Render all the records below as a numbered list with one entry per line, omitting any blank lines.

## Start EXERCISE INPUTS

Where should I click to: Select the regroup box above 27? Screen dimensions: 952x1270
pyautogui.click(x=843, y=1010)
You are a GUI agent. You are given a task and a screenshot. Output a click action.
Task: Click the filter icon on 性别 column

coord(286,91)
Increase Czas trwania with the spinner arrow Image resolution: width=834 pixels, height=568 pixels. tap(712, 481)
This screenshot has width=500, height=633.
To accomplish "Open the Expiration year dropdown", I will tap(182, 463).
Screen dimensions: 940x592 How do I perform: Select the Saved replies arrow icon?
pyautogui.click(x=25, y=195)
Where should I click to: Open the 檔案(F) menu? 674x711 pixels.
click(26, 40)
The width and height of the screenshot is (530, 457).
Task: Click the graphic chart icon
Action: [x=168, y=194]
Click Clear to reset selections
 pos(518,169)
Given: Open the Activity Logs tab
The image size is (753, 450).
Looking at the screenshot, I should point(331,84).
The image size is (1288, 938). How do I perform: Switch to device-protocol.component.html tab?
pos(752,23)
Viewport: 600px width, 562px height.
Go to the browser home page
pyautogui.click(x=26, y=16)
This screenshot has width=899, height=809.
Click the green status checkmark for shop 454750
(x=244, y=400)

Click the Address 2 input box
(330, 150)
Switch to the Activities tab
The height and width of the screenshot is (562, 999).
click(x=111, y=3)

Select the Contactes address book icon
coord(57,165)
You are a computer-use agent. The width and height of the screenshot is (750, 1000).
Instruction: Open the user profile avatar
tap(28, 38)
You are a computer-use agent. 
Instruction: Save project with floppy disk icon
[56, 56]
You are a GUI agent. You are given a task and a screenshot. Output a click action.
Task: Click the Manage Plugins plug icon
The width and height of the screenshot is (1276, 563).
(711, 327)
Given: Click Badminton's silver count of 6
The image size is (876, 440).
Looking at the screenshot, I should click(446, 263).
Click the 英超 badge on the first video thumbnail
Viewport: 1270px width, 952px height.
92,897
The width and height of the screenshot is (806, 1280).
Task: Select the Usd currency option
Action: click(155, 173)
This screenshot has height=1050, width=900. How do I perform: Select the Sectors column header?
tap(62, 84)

## End EXERCISE INPUTS

→ SOLVED PROBLEM
1. Where should I click to: Select the regroup box above 27? Screen dimensions: 952x1270
2. pyautogui.click(x=843, y=1010)
3. You are a GUI agent. You are given a task and a screenshot. Output a click action.
4. Task: Click the filter icon on 性别 column
5. coord(286,91)
6. Increase Czas trwania with the spinner arrow Image resolution: width=834 pixels, height=568 pixels. tap(712, 481)
7. This screenshot has width=500, height=633.
8. To accomplish "Open the Expiration year dropdown", I will tap(182, 463).
9. Screen dimensions: 940x592 How do I perform: Select the Saved replies arrow icon?
10. pyautogui.click(x=25, y=195)
11. Where should I click to: Open the 檔案(F) menu? 674x711 pixels.
12. click(26, 40)
13. The width and height of the screenshot is (530, 457).
14. Task: Click the graphic chart icon
15. Action: [x=168, y=194]
16. Click Clear to reset selections
17.  pos(518,169)
18. Given: Open the Activity Logs tab
19. The image size is (753, 450).
20. Looking at the screenshot, I should point(331,84).
21. The image size is (1288, 938). How do I perform: Switch to device-protocol.component.html tab?
22. pos(752,23)
23. Viewport: 600px width, 562px height.
24. Go to the browser home page
25. pyautogui.click(x=26, y=16)
26. This screenshot has width=899, height=809.
27. Click the green status checkmark for shop 454750
28. (x=244, y=400)
29. Click the Address 2 input box
30. (330, 150)
31. Switch to the Activities tab
32. The height and width of the screenshot is (562, 999).
33. click(x=111, y=3)
34. Select the Contactes address book icon
35. coord(57,165)
36. You are a computer-use agent. The width and height of the screenshot is (750, 1000).
37. Instruction: Open the user profile avatar
38. tap(28, 38)
39. You are a computer-use agent. 
40. Instruction: Save project with floppy disk icon
41. [56, 56]
42. You are a GUI agent. You are given a task and a screenshot. Output a click action.
43. Task: Click the Manage Plugins plug icon
44. The width and height of the screenshot is (1276, 563).
45. (711, 327)
46. Given: Click Badminton's silver count of 6
47. The image size is (876, 440).
48. Looking at the screenshot, I should click(446, 263).
49. Click the 英超 badge on the first video thumbnail
50. Viewport: 1270px width, 952px height.
51. 92,897
52. The width and height of the screenshot is (806, 1280).
53. Task: Select the Usd currency option
54. Action: click(155, 173)
55. This screenshot has height=1050, width=900. How do I perform: Select the Sectors column header?
56. tap(62, 84)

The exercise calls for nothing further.